GIVEN PASSAGE –
If that doggy was eaten by a HUMAN, I sure as hell hope that HUMAN suffered agonies and died an excruciating death as the doggy's bone fragment passed through his (or her) intestines and then through the bowel to be pooped out into that cave.

And that's another thing - why would anyone poop inside a cave in which one lived? I mean, people didn't say, oh excuse me, I have to go poop in the cave now and leave the camp site outside. You don't poop in your living room, and I'm pretty sure humans back then didn't do that either. Hmmmm...

Edited on January 21, 2011 to add the following link - for further information.  To summarize, the piece of dog bone found in the petrified of human poop was, according to this article, stained a color that indicates that it was, indeed, ingested by a human and expelled in the, er, usual way (not via vomiting, in other words). 

Old dog, new tricks: Study IDs 9,400-year-old mutt
By CLARKE CANFIELD, Associated Press Clarke Canfield, Associated Press – Wed Jan 19, 8:58 am ET

Tuesday, January 11, 2011

And...More Evidence of the Spread of Ancient Agriculture

(See prior posts - I seem to be on a "theme" tonight :))

RAW DATA –
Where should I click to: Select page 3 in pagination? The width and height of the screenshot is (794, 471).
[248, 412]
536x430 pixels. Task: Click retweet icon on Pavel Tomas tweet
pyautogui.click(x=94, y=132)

---

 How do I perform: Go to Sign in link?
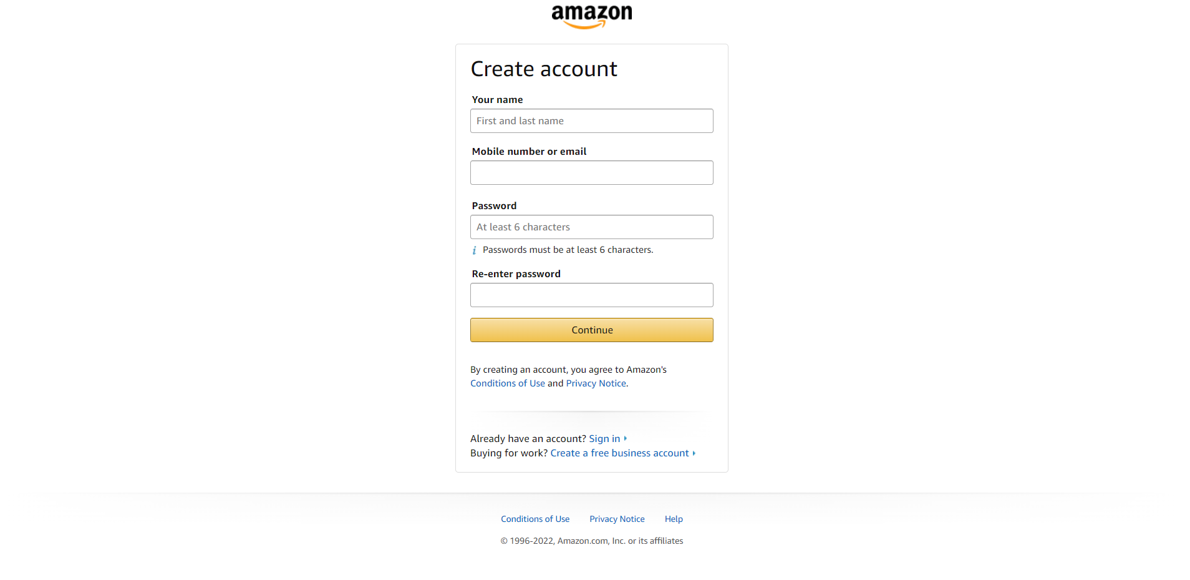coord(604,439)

==

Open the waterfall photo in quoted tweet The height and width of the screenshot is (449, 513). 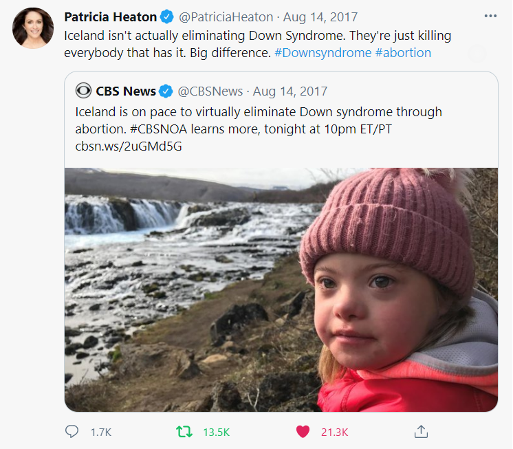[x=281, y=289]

WHAT THIS EXERCISE ASKS –
[a] Decide whether each statement agrees with the dog-bone post above: (i) the post was edited on January 21, 2011; (ii) according to the linked article, the bone left the body through vomiting; (iii) the headline of the Associated Press piece gives the dog's age as 9,400 years. For each, answer yes or no and quote the words from the post that decide it.
[b] From the dog-bone post above, extract the stretch from "And that's another" through "that either. Hmmmm...".
[c] List every date that appears in the dog-bone post above.
The material that comes after the dog-bone post stands apart from it.

WRITTEN RESPONSES –
[a]
(i) Yes: "Edited on January 21, 2011 to add the following link"
(ii) No: "expelled in the, er, usual way (not via vomiting, in other words)"
(iii) Yes: "Study IDs 9,400-year-old mutt"

[b]
And that's another thing - why would anyone poop inside a cave in which one lived? I mean, people didn't say, oh excuse me, I have to go poop in the cave now and leave the camp site outside. You don't poop in your living room, and I'm pretty sure humans back then didn't do that either. Hmmmm...

[c]
January 21, 2011
Wed Jan 19
Tuesday, January 11, 2011